Jaguar’s stillborn XJ13 racer did not need to prove itself on the track to leave a lasting legacy in the world of motorsport. Having never progressed from the development prototype phase, the sixties machine could have so easily been forgotten, held only in the memories of those who took part in the ambitious project. Yet the V12 classic inspired a number of 12-cylinder Jags and in recent years has even returned to the automotive spotlight thanks to a number of recreations, most of which have stayed as close as possible to the original’s form in order to appease the car’s surprisingly large number of fans.
What has enabled such a relatively insignificant (compared to the highly successful Ford GT40 and Porsche 917, anyway) one-off to garner so much respect over the years? Undoubtedly the car’s beautiful Malcolm Sayer-crafted design will have helped; is there a prettier Le Mans prototype than Jaguar’s low-set, smooth-panelled 13? Best of all, it was very much a case of function rather than form, instructed by intentions for a high La Sarthe top speed, so it’s gorgeous from an engineering point of view, too.
When the first designs were penned in the early sixties, cars were surpassing 190mph along the chicane-free Mulsanne Straight, hence Jaguar’s decision to develop a 5.0-litre V12 with its banks opposed at 60 degrees. It meant the engine – in essence two straight-six XK engines using mechanical injection and sharing a common crankshaft – could be seated close to the ground, midship and beneath a low-set engine cover, pulling the car’s centre of gravity down and reducing the overall surface area.
The structure around the powerplant was cutting edge, too. The XJ13 was built using an aluminium monocoque wrapped in aluminium skin, rivetted in place for structural rigidity. Its sleek design means the 13 can look deceptively large in pictures, but in reality, the body stretched to 4,483mm – just 1mm longer than an F-Type – while the wheelbase, held within those skinny, aero-encouraged overhangs, was only 2,438mm. The prototype was said to have weighed 998kg, but more mass will likely have been shed since, with later development cars due to integrate more exotic materials.
It’s claimed that the one-off 1965 prototype produced about 510hp at 7,600rpm (that sub-one-tonne mass meant it had 511hp per tonne) with 386lb ft at 6,300rpm. Drive was sent rearwards through a five-speed manual gearbox, with cogs to rival the very fastest Le Mans machines of the early to mid-sixties, including the Ferrari’s V12 275 and 250 racers. Jaguar reportedly tested the XJ13 to 161mph, but the project was culled before any more substantial runs were made. The story of the XJ13 essentially ended just as engineers were about to get into the meat of its development.

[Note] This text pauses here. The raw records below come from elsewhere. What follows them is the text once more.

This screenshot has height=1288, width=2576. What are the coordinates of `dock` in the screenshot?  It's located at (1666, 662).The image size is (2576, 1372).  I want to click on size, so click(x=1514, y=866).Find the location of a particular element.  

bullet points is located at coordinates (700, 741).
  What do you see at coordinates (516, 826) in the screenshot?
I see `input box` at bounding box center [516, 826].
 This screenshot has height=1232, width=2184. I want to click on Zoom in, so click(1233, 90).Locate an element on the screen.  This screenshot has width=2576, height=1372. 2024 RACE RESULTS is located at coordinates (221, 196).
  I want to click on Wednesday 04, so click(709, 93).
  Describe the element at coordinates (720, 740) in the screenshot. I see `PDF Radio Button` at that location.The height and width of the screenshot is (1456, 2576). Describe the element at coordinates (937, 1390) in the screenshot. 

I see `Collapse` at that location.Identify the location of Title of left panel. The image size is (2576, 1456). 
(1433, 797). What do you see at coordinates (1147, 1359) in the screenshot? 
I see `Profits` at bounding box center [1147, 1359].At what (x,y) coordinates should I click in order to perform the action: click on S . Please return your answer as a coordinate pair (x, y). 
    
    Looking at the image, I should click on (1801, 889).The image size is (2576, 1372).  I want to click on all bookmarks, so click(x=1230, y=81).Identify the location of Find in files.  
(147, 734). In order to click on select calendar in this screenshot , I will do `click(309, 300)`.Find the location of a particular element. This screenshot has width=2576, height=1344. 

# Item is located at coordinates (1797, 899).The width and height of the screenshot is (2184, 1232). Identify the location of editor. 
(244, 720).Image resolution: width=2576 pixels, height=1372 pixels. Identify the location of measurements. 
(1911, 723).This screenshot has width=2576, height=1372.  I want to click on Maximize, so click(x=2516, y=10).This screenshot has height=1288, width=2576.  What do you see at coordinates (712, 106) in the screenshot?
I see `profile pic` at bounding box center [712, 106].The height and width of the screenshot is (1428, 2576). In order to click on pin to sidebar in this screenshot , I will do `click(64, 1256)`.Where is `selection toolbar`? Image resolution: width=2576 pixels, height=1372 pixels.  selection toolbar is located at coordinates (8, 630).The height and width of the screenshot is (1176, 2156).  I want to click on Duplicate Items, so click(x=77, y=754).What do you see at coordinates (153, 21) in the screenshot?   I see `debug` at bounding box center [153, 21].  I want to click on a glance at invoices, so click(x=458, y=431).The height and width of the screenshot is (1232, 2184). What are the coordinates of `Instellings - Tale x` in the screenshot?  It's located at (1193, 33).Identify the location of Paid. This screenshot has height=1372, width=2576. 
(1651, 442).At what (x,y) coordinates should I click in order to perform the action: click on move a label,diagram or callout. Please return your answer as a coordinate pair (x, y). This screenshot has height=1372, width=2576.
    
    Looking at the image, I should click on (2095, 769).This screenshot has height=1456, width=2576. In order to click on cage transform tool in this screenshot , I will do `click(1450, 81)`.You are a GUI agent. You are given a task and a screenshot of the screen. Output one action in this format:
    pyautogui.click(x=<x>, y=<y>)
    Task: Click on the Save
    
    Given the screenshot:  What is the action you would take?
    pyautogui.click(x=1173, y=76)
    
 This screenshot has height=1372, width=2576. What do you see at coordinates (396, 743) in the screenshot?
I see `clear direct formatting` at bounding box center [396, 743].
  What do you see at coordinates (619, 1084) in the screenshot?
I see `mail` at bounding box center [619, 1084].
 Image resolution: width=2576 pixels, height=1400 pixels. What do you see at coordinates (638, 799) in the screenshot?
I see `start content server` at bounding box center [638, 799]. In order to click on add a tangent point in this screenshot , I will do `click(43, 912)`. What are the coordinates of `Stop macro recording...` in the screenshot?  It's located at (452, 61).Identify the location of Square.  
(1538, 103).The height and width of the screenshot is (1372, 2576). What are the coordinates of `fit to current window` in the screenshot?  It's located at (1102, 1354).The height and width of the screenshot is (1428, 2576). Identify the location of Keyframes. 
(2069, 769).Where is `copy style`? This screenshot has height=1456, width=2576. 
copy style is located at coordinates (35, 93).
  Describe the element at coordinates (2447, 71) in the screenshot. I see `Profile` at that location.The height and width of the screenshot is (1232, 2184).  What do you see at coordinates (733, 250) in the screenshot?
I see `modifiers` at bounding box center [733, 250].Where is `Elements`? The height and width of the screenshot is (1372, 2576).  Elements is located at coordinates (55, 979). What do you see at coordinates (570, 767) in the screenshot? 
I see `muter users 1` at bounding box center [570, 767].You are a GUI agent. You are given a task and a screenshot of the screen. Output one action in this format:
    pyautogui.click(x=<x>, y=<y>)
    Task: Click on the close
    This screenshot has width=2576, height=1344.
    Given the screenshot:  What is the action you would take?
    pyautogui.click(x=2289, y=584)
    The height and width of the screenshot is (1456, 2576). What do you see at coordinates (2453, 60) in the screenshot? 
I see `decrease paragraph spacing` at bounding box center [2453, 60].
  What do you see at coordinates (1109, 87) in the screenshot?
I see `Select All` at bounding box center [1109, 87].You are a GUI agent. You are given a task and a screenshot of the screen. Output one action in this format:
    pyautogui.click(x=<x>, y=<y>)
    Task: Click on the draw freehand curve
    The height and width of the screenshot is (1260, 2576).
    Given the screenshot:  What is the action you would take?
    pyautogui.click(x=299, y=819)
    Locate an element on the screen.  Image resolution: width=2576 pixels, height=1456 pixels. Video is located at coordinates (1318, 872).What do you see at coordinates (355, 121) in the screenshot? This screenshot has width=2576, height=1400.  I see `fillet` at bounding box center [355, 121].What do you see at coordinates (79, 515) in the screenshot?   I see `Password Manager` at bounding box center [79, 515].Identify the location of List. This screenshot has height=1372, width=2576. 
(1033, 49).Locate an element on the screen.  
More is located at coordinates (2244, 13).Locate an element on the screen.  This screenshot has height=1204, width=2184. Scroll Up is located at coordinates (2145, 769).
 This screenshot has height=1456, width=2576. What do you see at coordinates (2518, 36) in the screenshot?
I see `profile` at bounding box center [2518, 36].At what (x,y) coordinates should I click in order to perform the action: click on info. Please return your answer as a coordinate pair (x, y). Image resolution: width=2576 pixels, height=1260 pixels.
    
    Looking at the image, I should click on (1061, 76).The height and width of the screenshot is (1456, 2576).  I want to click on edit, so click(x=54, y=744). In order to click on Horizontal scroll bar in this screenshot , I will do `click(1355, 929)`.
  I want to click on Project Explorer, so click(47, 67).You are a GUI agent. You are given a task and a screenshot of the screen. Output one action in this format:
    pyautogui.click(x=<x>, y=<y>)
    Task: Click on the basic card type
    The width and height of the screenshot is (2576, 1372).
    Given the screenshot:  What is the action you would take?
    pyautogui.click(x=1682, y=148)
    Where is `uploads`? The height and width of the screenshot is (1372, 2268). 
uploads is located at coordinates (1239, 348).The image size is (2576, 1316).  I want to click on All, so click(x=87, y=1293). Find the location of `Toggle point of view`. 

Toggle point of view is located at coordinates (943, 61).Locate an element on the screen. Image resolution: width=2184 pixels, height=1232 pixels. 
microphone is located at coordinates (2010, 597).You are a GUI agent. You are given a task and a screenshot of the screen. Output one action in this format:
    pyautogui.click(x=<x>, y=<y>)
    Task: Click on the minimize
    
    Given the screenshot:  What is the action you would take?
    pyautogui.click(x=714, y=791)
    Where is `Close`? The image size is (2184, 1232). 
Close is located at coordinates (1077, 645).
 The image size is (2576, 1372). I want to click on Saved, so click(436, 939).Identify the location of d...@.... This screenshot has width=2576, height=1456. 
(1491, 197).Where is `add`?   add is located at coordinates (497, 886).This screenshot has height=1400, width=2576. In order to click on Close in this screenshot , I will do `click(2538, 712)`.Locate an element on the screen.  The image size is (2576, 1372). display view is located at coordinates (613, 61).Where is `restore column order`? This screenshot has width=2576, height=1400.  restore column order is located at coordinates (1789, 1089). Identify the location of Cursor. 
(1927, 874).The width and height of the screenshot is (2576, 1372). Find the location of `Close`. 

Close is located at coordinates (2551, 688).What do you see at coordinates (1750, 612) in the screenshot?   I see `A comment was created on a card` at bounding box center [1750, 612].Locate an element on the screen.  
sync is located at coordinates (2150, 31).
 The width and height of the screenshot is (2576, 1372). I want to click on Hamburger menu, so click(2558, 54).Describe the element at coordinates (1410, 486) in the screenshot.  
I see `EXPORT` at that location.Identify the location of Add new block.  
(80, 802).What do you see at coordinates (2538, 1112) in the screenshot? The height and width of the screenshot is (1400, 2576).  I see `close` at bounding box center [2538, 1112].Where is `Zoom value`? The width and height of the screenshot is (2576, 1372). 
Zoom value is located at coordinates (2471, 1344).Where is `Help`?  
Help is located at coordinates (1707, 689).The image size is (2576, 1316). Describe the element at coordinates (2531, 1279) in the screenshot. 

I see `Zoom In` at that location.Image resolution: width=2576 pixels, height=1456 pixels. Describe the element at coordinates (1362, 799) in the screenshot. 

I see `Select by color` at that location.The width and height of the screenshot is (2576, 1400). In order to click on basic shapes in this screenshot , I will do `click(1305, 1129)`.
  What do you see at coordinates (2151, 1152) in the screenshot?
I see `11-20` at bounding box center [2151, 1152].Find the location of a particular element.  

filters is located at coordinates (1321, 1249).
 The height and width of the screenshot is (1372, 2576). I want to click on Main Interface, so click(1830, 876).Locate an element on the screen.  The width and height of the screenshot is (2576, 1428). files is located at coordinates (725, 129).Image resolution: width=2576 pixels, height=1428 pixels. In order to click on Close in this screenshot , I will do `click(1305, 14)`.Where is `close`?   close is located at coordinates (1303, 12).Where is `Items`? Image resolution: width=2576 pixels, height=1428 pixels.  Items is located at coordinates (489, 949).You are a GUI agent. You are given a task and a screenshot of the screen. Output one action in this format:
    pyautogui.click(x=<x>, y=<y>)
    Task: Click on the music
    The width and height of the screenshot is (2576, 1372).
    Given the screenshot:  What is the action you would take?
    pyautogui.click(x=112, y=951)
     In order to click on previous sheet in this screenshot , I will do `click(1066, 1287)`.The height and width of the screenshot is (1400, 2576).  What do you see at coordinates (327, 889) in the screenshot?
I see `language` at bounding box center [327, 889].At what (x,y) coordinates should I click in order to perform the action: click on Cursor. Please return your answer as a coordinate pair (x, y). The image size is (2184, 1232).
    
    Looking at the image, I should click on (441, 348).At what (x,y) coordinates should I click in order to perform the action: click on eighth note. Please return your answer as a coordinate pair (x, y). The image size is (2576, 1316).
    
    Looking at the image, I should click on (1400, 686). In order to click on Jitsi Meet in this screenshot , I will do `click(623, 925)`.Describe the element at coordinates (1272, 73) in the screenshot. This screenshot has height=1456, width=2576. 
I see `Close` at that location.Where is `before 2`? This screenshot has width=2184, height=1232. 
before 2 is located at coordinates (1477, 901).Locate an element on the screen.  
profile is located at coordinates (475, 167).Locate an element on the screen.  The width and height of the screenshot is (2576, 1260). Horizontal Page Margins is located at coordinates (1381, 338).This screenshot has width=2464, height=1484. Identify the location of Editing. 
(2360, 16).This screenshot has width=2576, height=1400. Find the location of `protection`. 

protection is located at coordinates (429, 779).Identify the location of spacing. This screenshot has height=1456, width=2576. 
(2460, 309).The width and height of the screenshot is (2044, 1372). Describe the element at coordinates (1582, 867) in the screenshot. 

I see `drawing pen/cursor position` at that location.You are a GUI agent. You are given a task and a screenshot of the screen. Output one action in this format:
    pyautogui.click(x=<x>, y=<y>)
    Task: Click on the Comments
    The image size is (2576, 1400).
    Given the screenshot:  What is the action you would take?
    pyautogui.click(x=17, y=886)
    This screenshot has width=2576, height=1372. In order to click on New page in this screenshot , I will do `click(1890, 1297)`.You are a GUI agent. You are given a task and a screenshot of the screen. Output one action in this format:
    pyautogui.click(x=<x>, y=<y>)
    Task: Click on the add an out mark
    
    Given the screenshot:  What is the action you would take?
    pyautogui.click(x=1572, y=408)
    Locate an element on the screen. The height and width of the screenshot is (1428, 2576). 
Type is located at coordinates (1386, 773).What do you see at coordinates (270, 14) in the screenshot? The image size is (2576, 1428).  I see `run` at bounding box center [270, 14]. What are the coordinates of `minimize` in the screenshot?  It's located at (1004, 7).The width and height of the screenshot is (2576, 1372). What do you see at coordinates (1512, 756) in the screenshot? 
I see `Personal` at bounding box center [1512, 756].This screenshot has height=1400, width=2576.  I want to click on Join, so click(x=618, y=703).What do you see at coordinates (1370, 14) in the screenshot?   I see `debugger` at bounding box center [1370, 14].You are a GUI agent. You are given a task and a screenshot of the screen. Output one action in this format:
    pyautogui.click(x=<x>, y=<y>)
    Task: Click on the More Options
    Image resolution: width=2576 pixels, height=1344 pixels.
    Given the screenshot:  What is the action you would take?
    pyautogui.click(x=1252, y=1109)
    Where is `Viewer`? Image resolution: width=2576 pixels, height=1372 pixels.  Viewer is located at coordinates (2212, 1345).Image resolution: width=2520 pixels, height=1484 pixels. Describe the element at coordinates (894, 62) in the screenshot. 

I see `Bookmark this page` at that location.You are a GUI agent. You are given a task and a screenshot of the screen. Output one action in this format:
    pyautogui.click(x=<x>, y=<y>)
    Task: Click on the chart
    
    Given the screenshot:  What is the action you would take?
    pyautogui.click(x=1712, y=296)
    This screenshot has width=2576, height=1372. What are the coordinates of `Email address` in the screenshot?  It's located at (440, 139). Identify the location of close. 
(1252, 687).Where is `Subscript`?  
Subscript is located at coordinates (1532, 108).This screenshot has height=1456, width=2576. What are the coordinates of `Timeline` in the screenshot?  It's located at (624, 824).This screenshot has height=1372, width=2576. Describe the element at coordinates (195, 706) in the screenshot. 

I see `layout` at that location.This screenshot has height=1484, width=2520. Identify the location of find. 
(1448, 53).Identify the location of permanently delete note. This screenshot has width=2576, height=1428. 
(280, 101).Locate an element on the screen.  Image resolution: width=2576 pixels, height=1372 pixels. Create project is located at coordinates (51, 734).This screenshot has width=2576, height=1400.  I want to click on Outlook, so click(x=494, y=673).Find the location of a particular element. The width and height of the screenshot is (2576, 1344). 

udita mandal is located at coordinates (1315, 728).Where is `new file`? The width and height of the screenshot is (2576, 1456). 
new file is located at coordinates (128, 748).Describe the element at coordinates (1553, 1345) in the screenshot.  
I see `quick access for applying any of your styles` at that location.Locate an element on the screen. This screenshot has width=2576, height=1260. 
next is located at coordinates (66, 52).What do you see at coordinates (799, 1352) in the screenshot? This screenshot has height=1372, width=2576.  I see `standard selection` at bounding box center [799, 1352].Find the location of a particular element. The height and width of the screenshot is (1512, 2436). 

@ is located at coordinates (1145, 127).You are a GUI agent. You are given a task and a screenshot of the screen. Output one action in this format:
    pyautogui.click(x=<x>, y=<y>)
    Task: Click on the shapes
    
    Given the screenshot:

The reason related to Jaguar’s focus on selling passenger vehicles including the E-Type and then-upcoming XJ6, before investing further in motorsport. But such was the speed of evolution at Le Mans that by the time engineers were free to pick the XJ13 programme back up, it was dated technology – plus, new regulations meant the engine was too large to compete. A lot had changed in the world of sports car racing: Ferrari had since fallen from its pedestal, Ford had begun its dominance with the new GT40 and Porsche’s 917 wasn’t far off, either, leaving Jaguar with a substantial workload to bring the XJ13 up to date. Fate was then particularly cruel to the only prototype XJ13, which crashed during filming to promote the new V12 E-Type in 1971. Test driver Norman Dewis survived despite a tyre blow out at high speed on MIRA’s banked circuit, although the car was destroyed.
Jaguar did go on to repair it, but it’s lived in the firm’s museum since. That means the only way for those not connected with the original XJ13 project to experience it properly, has been to buy a replica or recreation. A surprising number have been produced in the past couple of decades, with the most recent coming from Scotland’s Ecurie Ecosse this year. But today’s Showpiece is a freshly-finished stunner from Shapecraft, which took seven-years to build and has specs pleasingly close to the original’s. Unlike some 13 replicas that have placed a body onto a ladder chassis to reduce costs, the Shapecraft XJ13 uses a monocoque and aluminium body panels, as well as a 360hp Jag 6.0-litre V12. There are modern additions, such as an Audi six-speed gearbox with a Quaife limited-slip differential, servo-assisted brakes and ECU-controlled electronic injection, but the overall ingredients are convincing ones. Naturally, it’s up for £440k, but as far as turn-key XJ13 recreations go, this has to be one of the finest.